Api Keys-Specific Remediation in Adonisjs — concrete code fixes
To prevent Bleichenbacher-style attacks, AdonisJS applications must ensure that decryption and validation of API keys do not leak information via timing or error messages. Below are concrete remediation steps with code examples.
1. Use constant-time comparison and unified error handling
After decrypting an API key, compare the result using a constant-time comparison and return a generic error response regardless of padding or validation failures.
import { Crypto } from '@adonisjs/core/build/standalone'
import timingSafeEqual from 'tsscmp'
export async function validateEncryptedApiKey(encryptedKey: string): Promise<boolean> {
try {
const decrypted = Crypto.privateDecrypt({
key: process.env.RSA_PRIVATE_KEY!,
padding: constants.constants.RSA_PKCS1_OAEP_PADDING,
}, Buffer.from(encryptedKey, 'base64'))
const apiKey = decrypted.toString('utf8')
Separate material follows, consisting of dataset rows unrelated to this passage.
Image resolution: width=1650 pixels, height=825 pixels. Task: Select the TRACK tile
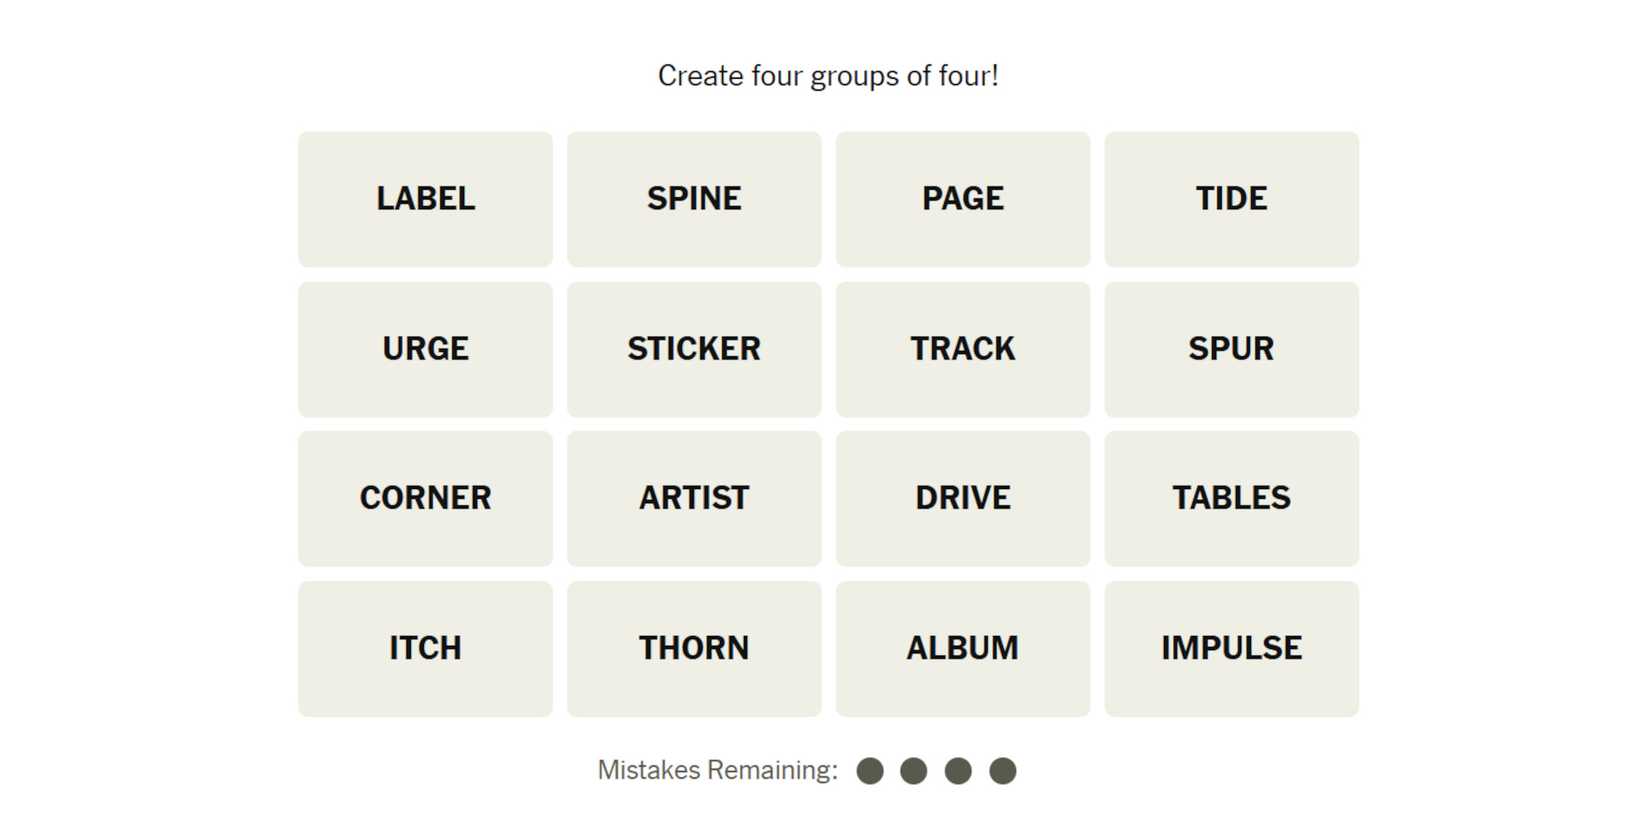click(962, 349)
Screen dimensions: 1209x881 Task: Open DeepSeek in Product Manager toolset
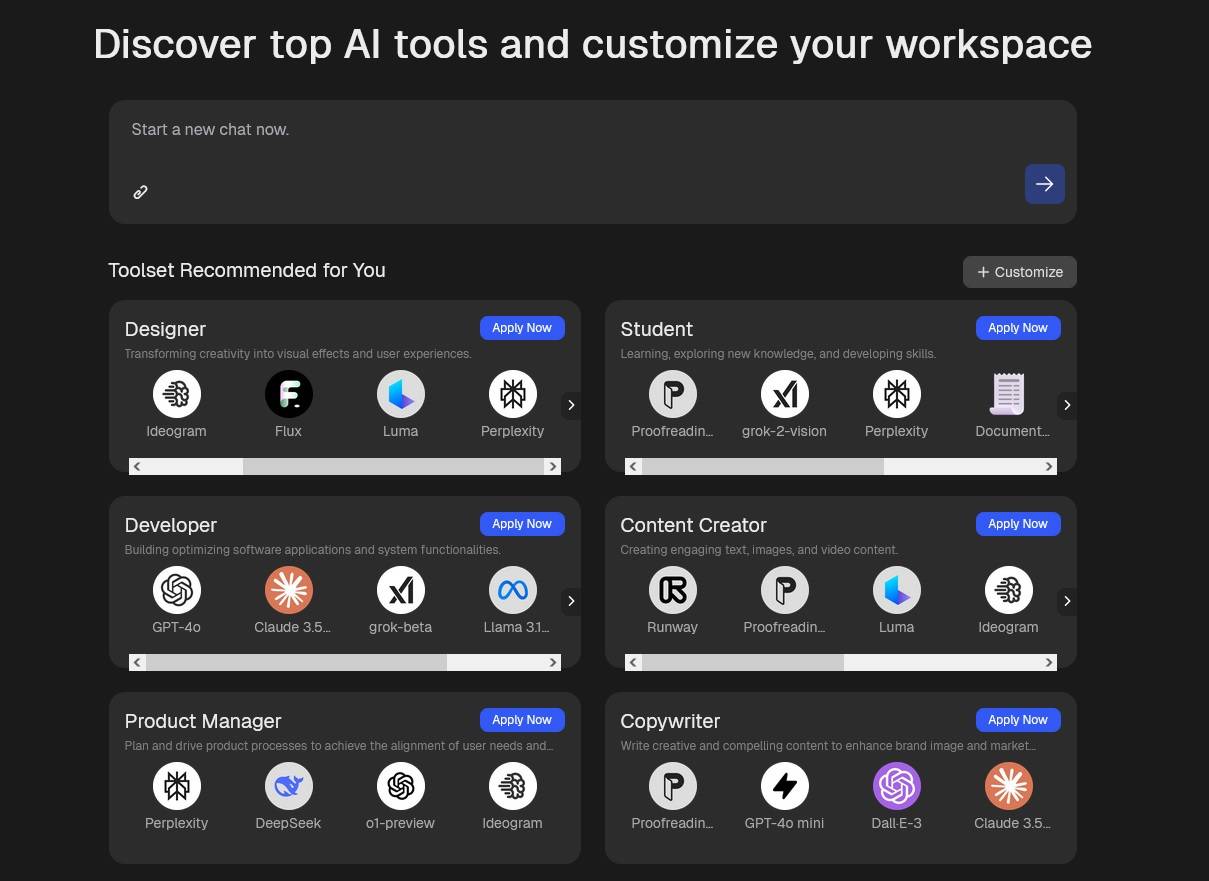coord(288,787)
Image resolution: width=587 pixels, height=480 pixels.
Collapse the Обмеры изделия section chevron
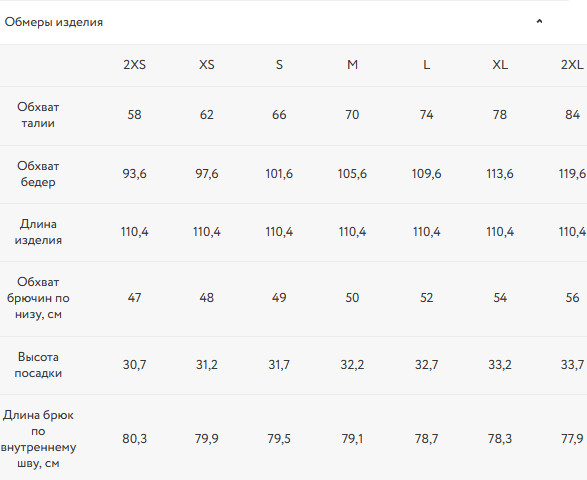(539, 21)
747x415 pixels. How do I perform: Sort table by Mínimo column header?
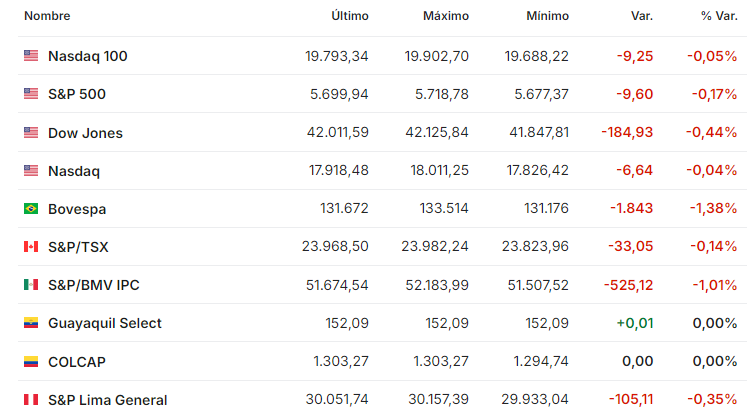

// Perform constant-time comparison against stored key or hash
const isValid = timingSafeEqual(apiKey, process.env.STORED_API_KEY!)
return isValid
} catch (error) {
// Always return false; do not expose error details
return false
}
}
Ensure the HTTP handler returns the same status code (e.g., 401) for both invalid key format and invalid padding, and avoid exposing stack traces in production.
2. Validate and normalize inputs before decryption
Check basic format constraints (e.g., base64 encoding, expected length) before attempting decryption to avoid invoking the RSA primitive on malformed input that could produce distinguishable errors.
import { schema } from '@ioc:Adonis/Core/Validator'
const apiKeySchema = schema.create({
encrypted_key: schema.string({}, [
(value, { reporter }) => {
if (!/^[A-Za-z0-9+/=]+$/.test(value)) {
reporter.report('field', 'encrypted_key', 'invalid_format')
}
},
]),
})
export const store = async (ctx: HttpContextContract) => {
const payload = await validator.validate({ schema: apiKeySchema, data: ctx.request.body() })
// Proceed with decryption only if format passes
}
3. Use symmetric keys for high-volume key validation when possible
If feasible, prefer symmetric encryption (e.g., AES-GCM) for API key validation to avoid RSA padding issues entirely. Store hashed versions of API keys and compare using constant-time functions.
import { Crypto } from '@adonisjs/core/build/standalone'
import timingSafeEqual from 'tsscmp'
export function verifyApiKey(candidate: string): boolean {
const hashedCandidate = Crypto.hash('sha256', candidate)
return timingSafeEqual(hashedCandidate, process.env.HASHED_API_KEY!)
}
4. Configure middleware to normalize responses
Use an HTTP middleware in AdonisJS to catch exceptions and standardize error responses so that no information about decryption internals is exposed.
import { ExceptionHandler } from '@adonisjs/core/build/legacy-exceptions'
export default class ExceptionHandler extends ExceptionHandler {
public handle(error: any, ctx: HttpContextContract) {
if (error.name === 'DecryptionError') {
ctx.response.status(401).send({ error: 'Unauthorized' })
return
}
super.handle(error, ctx)
}
}
These measures ensure that API key validation does not act as a padding oracle. When combined with middleware that enforces uniform error handling, they reduce the risk of a successful Bleichenbacher attack.